Sleep fast and stretch your travel dollars at the airport

When you’re stuck at the airport, wouldn’t it be great if there was a place where you could take a shower and a nap or just close the door and watch a movie or get some work done?

In some airports there are. A great example is the YOTEL, the short-stay hotel located inside the South Terminal at London’s Gatwick airport.

The brainchild of Simon Woodroffe, a brash British entrepreneur who also created a conveyor belt-style chain of sushi bars called YO! Sushi, the 46-room Gatwick YOTEL offers rooms that are a cross between what you might find in a Japanese pod-hotel and an amenity-rich first-class airplane cabin. But these rooms also include full showers, flat-screen TVs, wireless Internet access and room service.
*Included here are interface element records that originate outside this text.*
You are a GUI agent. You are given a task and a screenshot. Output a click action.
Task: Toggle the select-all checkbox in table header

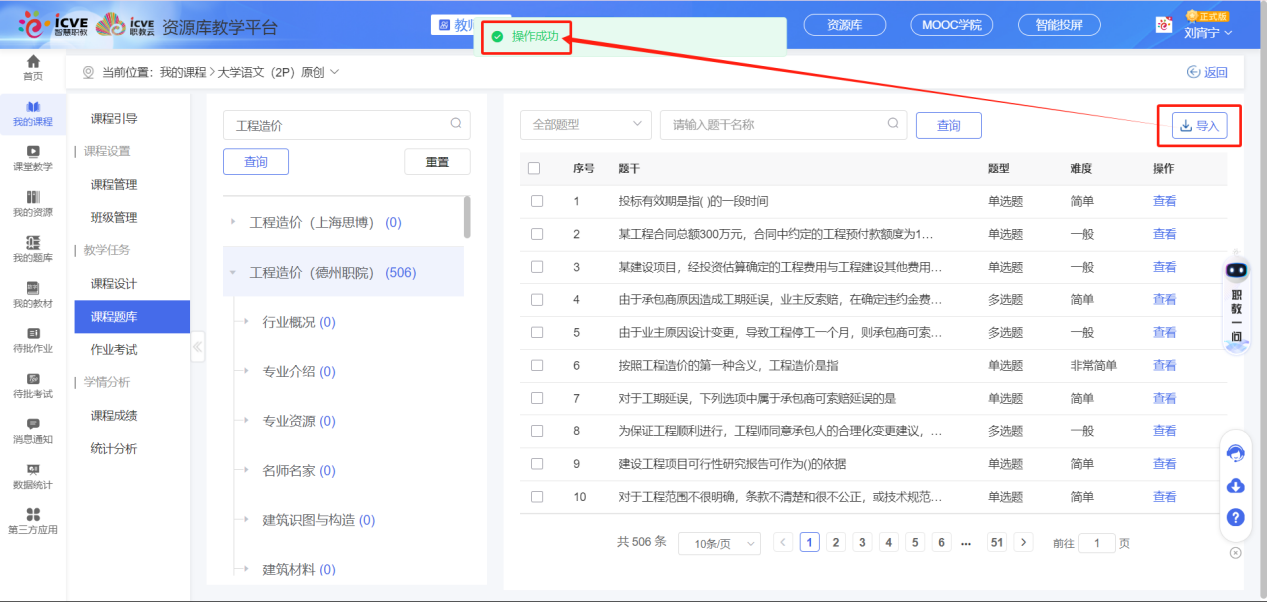coord(534,168)
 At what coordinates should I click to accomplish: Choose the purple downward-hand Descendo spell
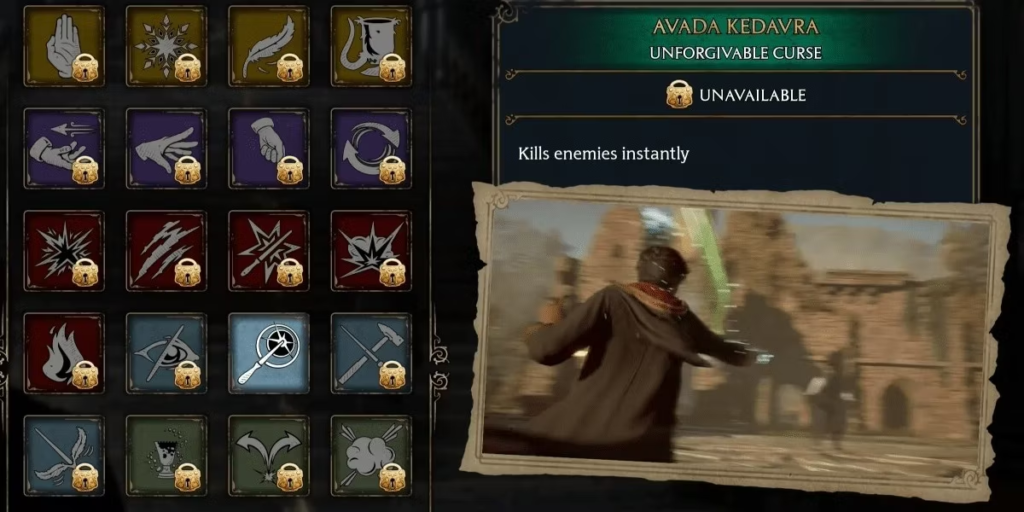268,148
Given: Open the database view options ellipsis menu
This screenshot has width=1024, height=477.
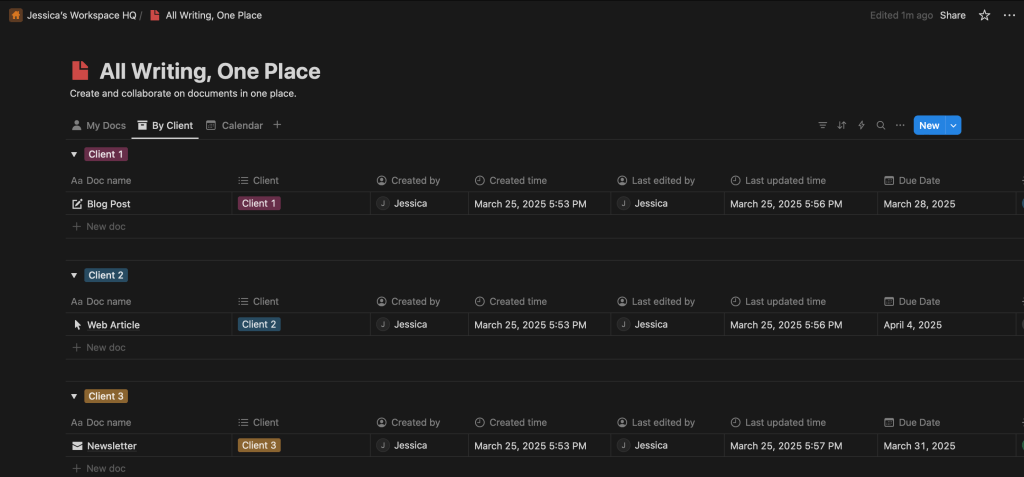Looking at the screenshot, I should click(x=900, y=126).
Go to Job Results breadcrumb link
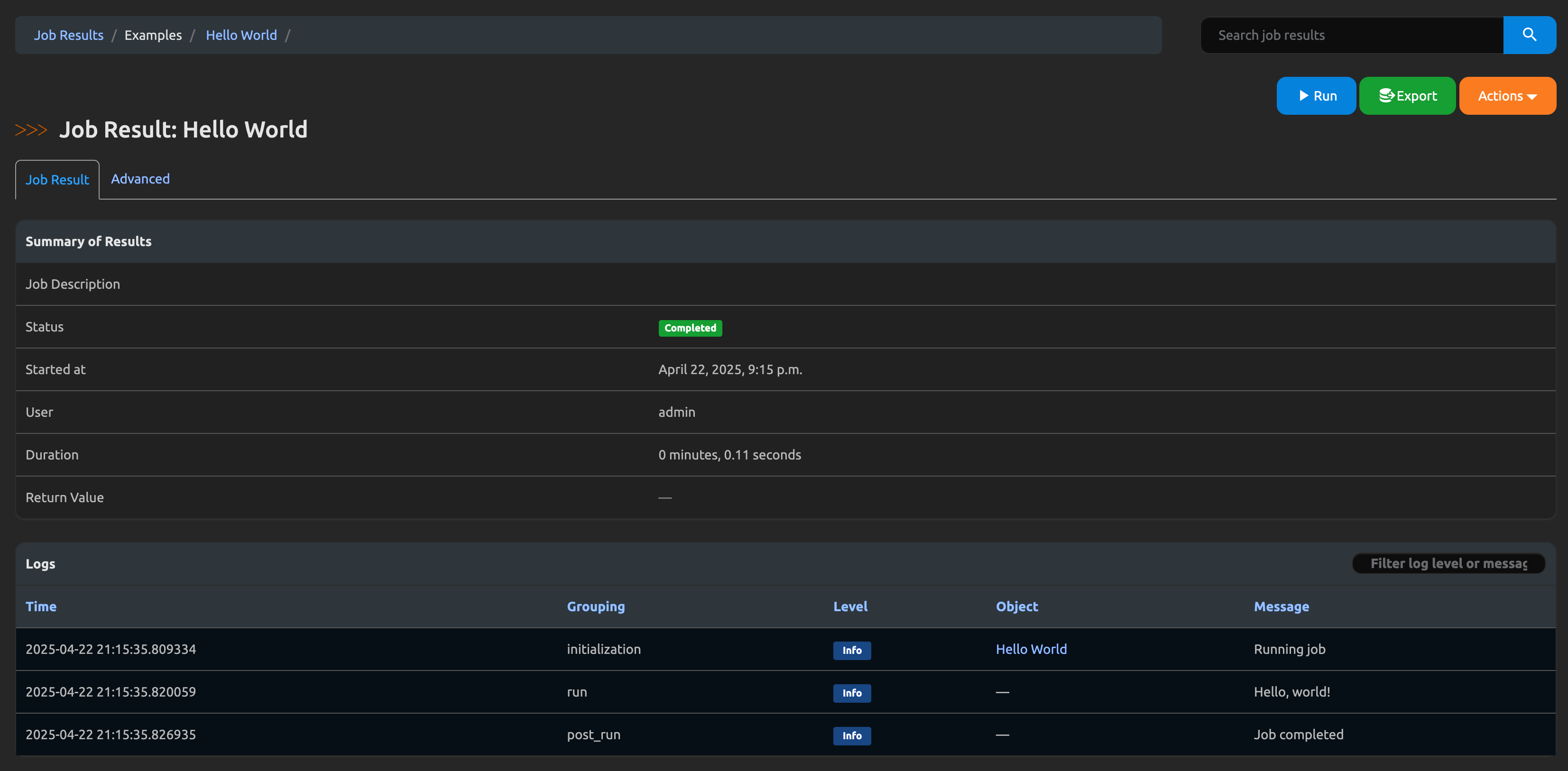The image size is (1568, 771). tap(68, 35)
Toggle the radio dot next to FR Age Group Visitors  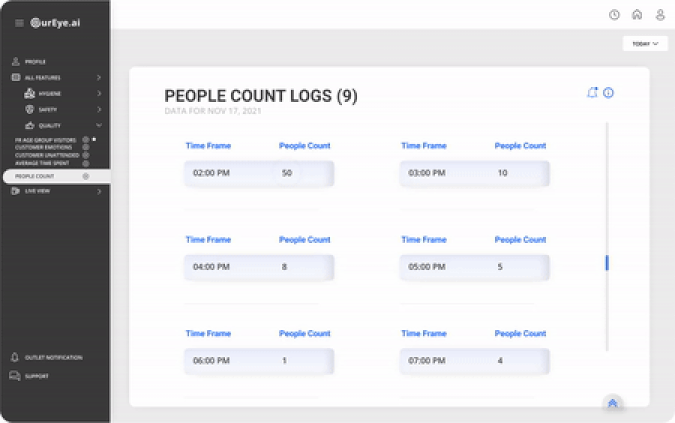86,140
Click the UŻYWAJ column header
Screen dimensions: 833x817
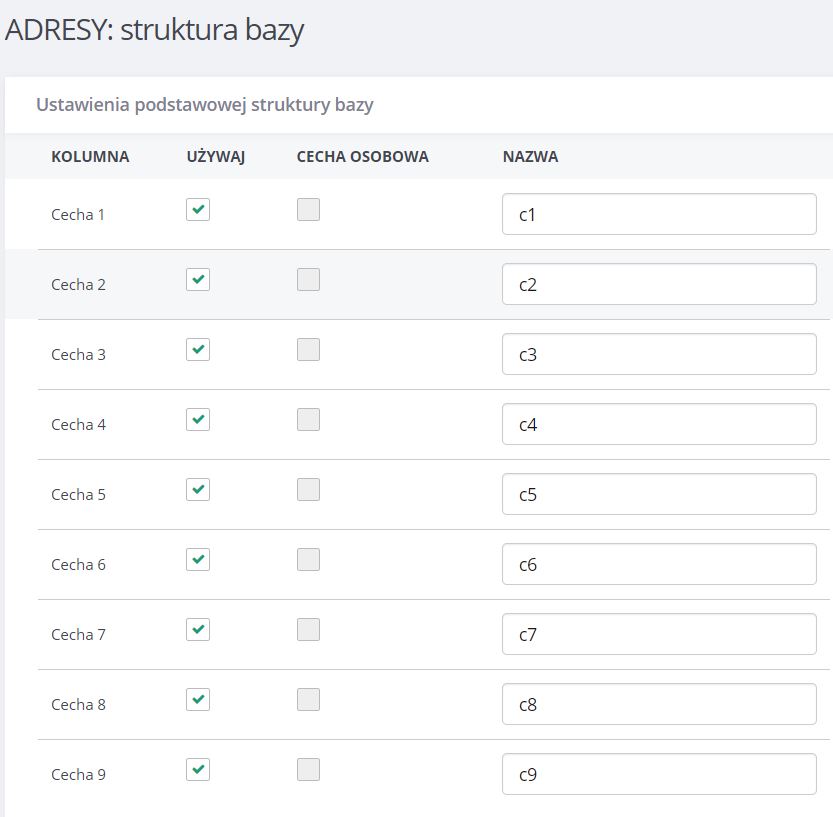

Travelers can book a YOTEL room for as little as four-hours. So it seems ideal for those times when you’ve just come off a long flight or have a super early departure in the morning. Prices start at about $50 for a standard cabin for the minimum four-hour booking, but during August, to celebrate the GATWICK YOTEL’s first anniversary, overnight stays will go for under $100.

Not traveling through Gatwick? There’s a 32-cabin YOTEL in Terminal 4 at London’s Heathrow airport and another YOTEL scheduled to open at Amsterdam’s Schiphol Airport later this year.

So sleep tight – but sleep fast!

Money for airports

While airlines are having well-publicized financial woes, many airports are doing quite well. One reason: travelers spend money when they’re stuck at the airport. Another: both general aviation and commercial airports figured out long ago that they need to diversify their income.

Leases for farming, hotels, and golf courses on airport-owned land are popular. But while doing research for an article on this topic, I discovered that some airports are far more creative.

Some airports earn money from auctioning off surplus equipment (snowplows, trucks, computers, etc.) and stuff left behind at the security checkpoints. Others are getting big bucks for the oil and gas and mineral rights on airport land. And then there are these two intriguing examples:

Since the mid-1950’s, the Sebring International Raceway has been operating on land owned by the Sebring Regional Airport in Florida. The racetrack is used year-round, for everything from automobile and tire testing to racing schools, corporate events, and the well-known Sebring endurance race.

And in Missouri, the new Branson Airport is set to open next spring. But it probably won’t be called that on opening day. The country’s first privately financed airport has put the naming rights for the entire airport up for sale.